Problem description: Rewrite the stretch of the listing from the line containing "Expand the Sobre Nós submenu arrow" through the line containing "Action: 348,311", replacing "Open" with "Select" and keeping everything else the same. Leave the pictures out.

Available records:
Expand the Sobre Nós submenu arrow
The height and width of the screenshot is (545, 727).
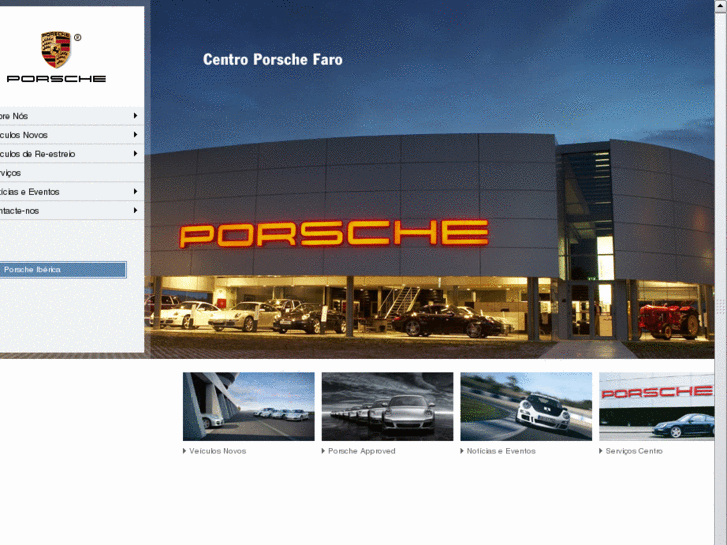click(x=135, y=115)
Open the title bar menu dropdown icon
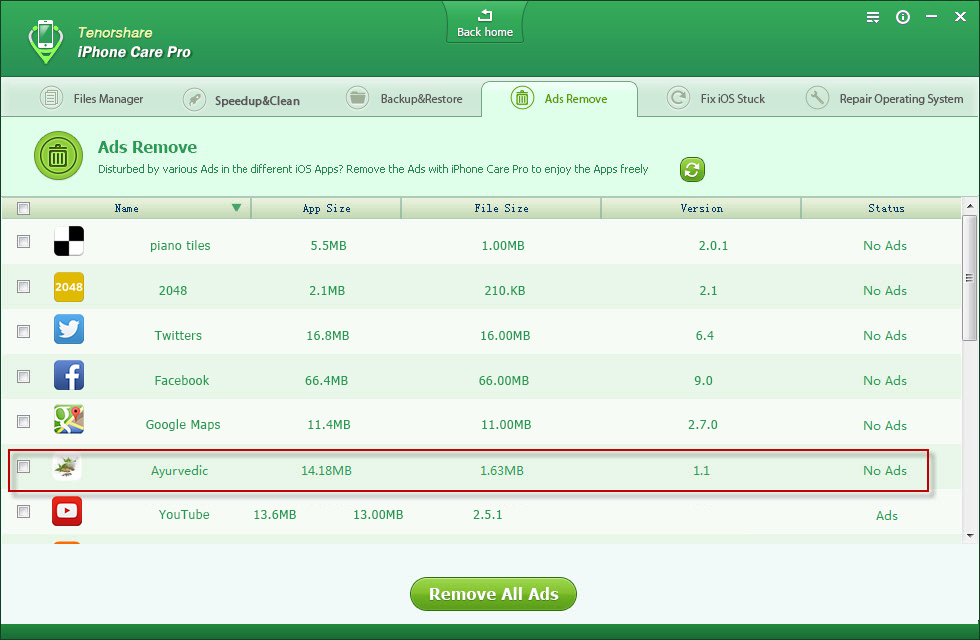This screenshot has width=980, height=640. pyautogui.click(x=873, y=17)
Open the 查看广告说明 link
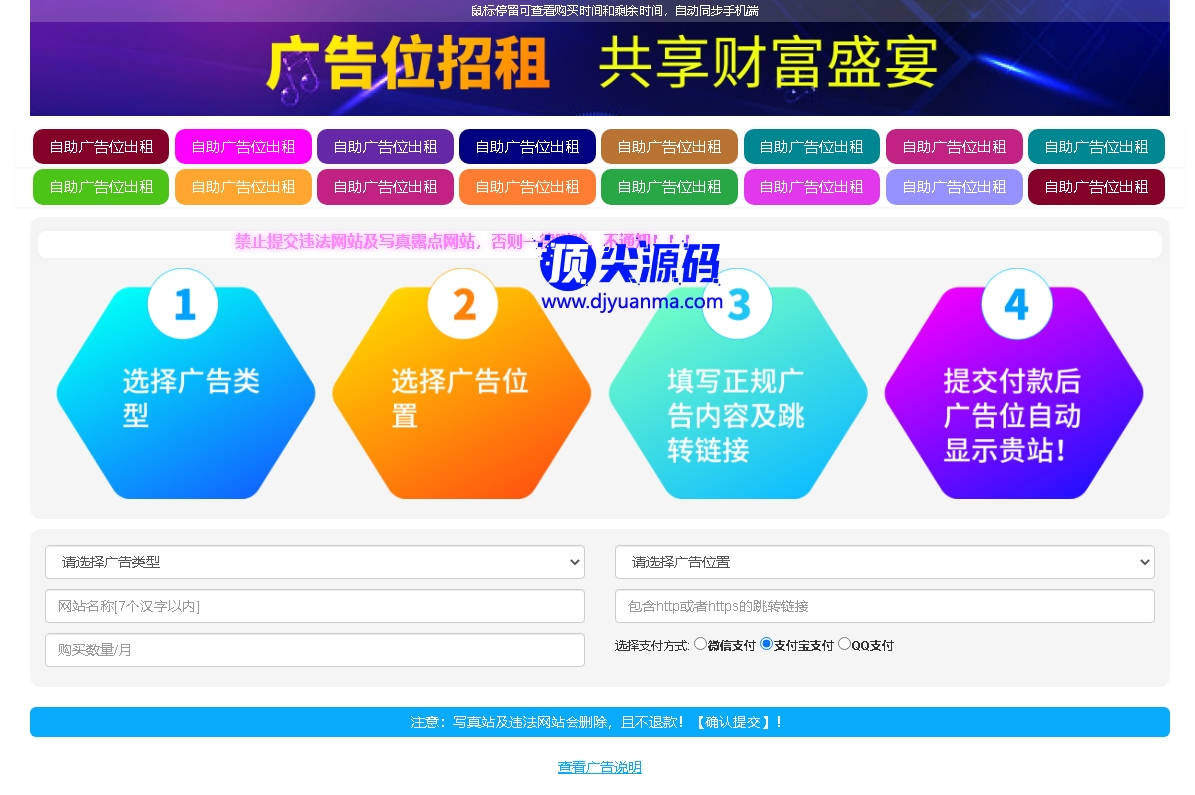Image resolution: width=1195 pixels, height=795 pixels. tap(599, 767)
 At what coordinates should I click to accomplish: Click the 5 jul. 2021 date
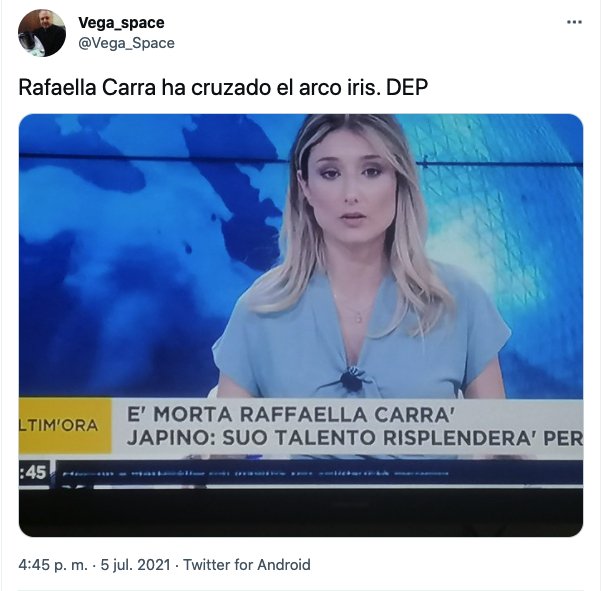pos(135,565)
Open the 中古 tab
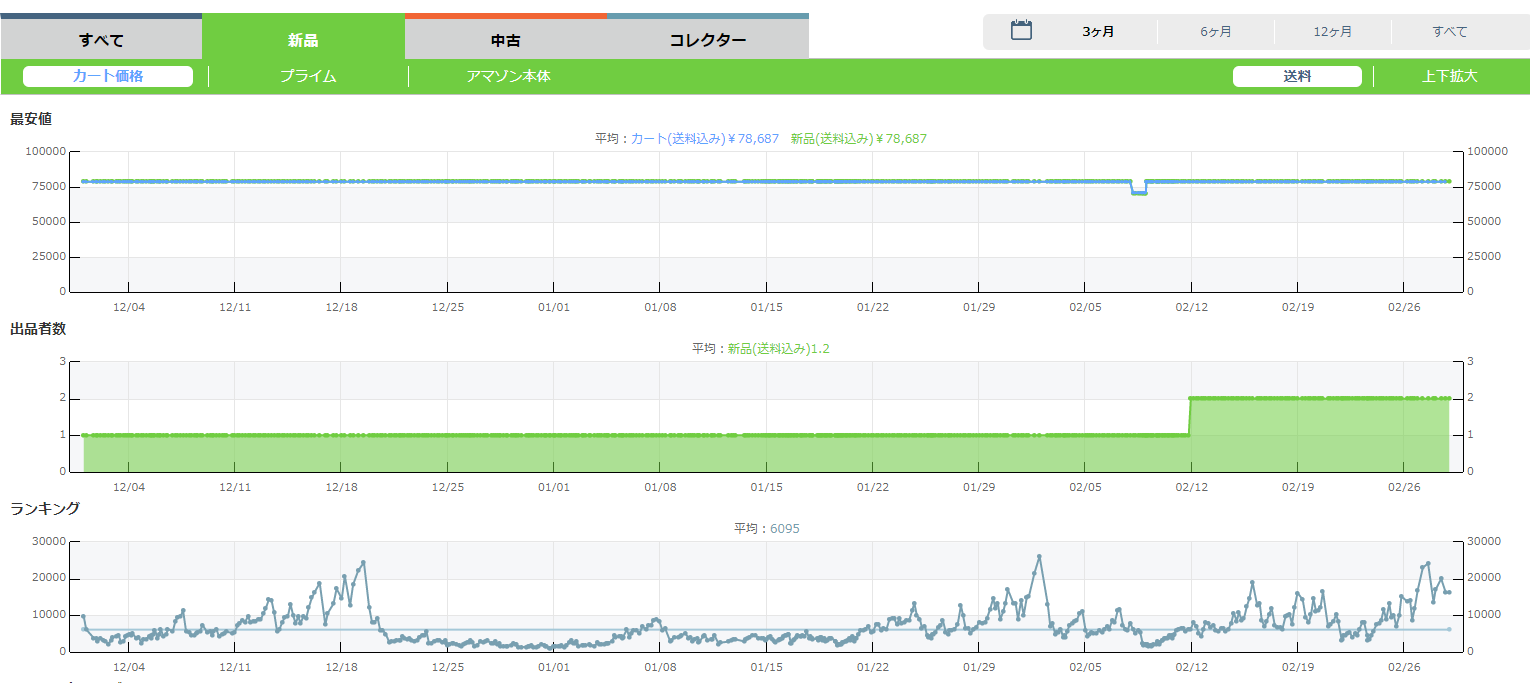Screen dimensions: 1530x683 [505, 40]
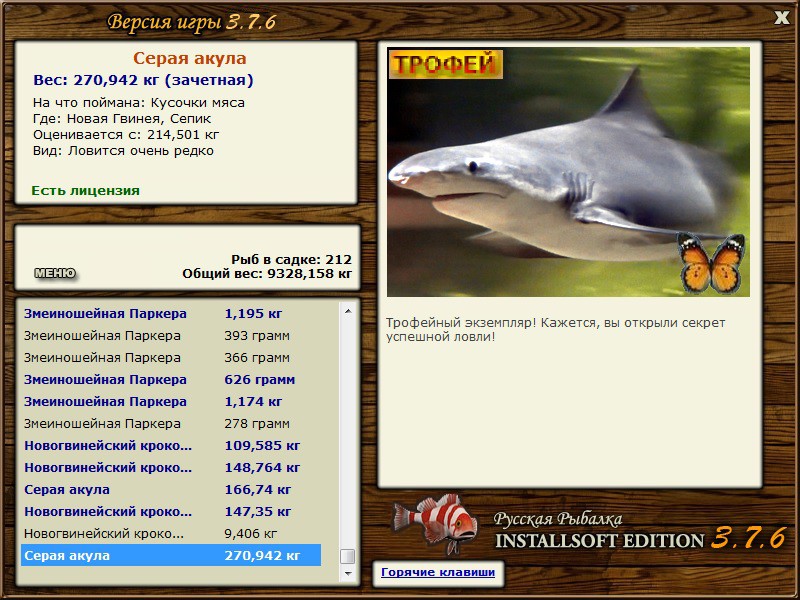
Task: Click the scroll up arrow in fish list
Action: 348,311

--

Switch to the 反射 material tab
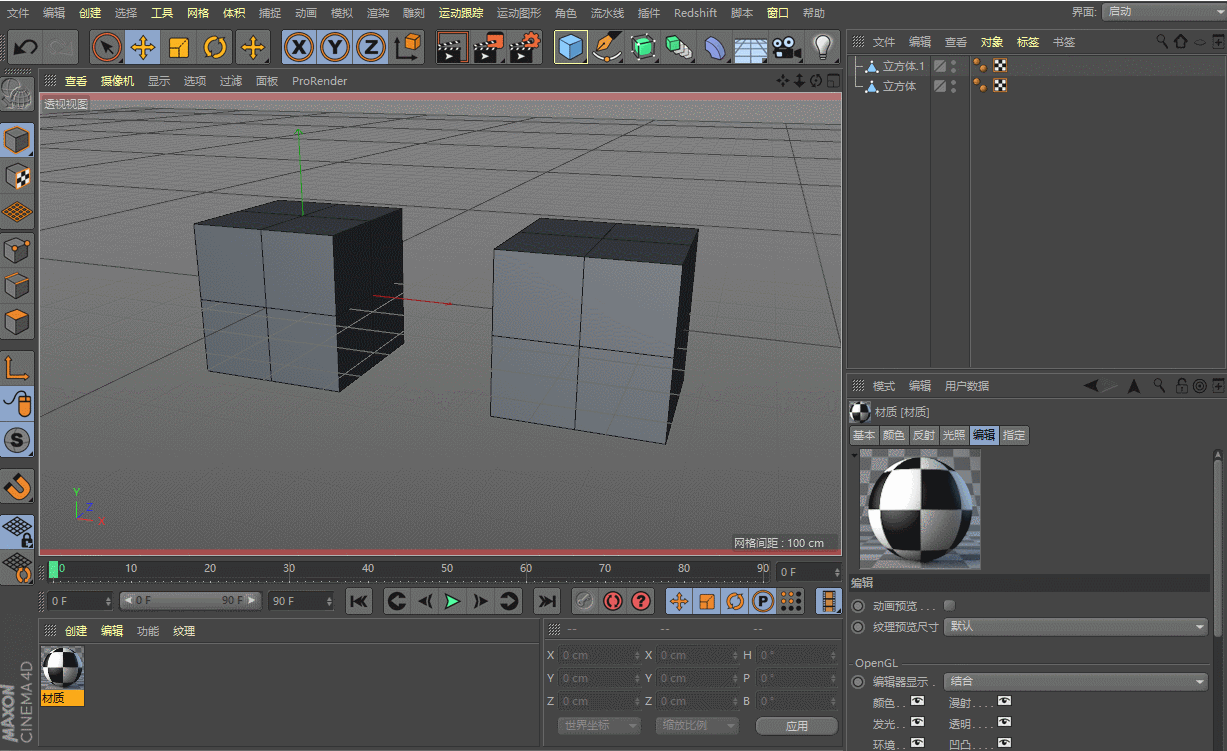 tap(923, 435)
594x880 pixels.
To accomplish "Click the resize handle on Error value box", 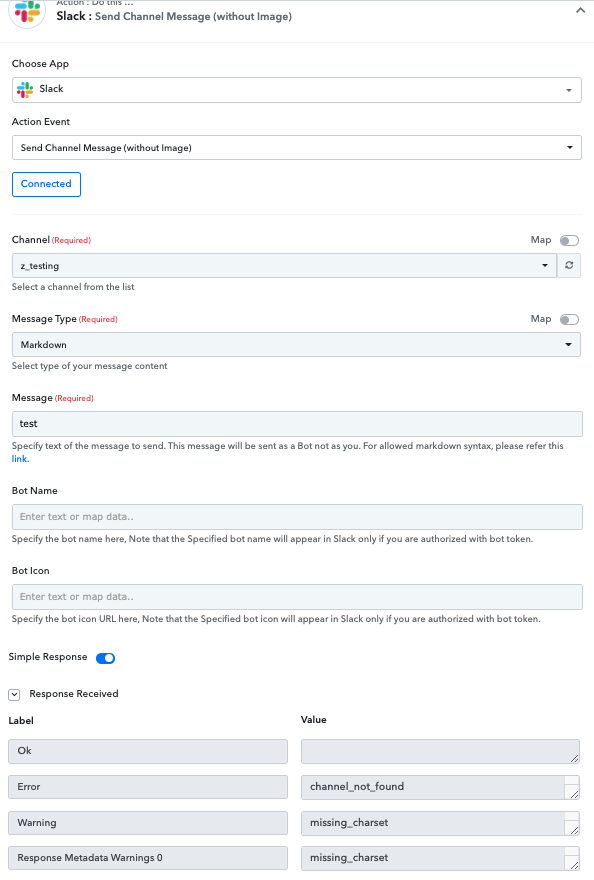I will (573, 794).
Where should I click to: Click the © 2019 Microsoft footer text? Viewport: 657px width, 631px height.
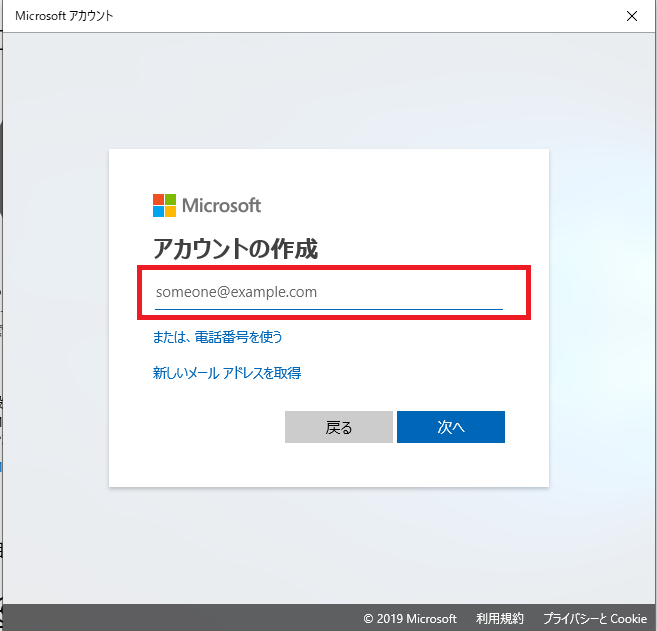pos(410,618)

...

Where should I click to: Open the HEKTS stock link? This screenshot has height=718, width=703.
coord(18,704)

Full output:
Expand the Sobre Nós submenu arrow
The height and width of the screenshot is (545, 727).
click(x=135, y=115)
Select the title bar menu dropdown icon
This screenshot has width=980, height=640. pyautogui.click(x=873, y=17)
Select the 查看广告说明 link
Image resolution: width=1195 pixels, height=795 pixels. tap(599, 767)
 At what coordinates should I click to accomplish: Click the 5 jul. 2021 date
pos(135,565)
Select the 中古 tab
Screen dimensions: 1530x683 [505, 40]
Task: Click the scroll up arrow in fish list
Action: 348,311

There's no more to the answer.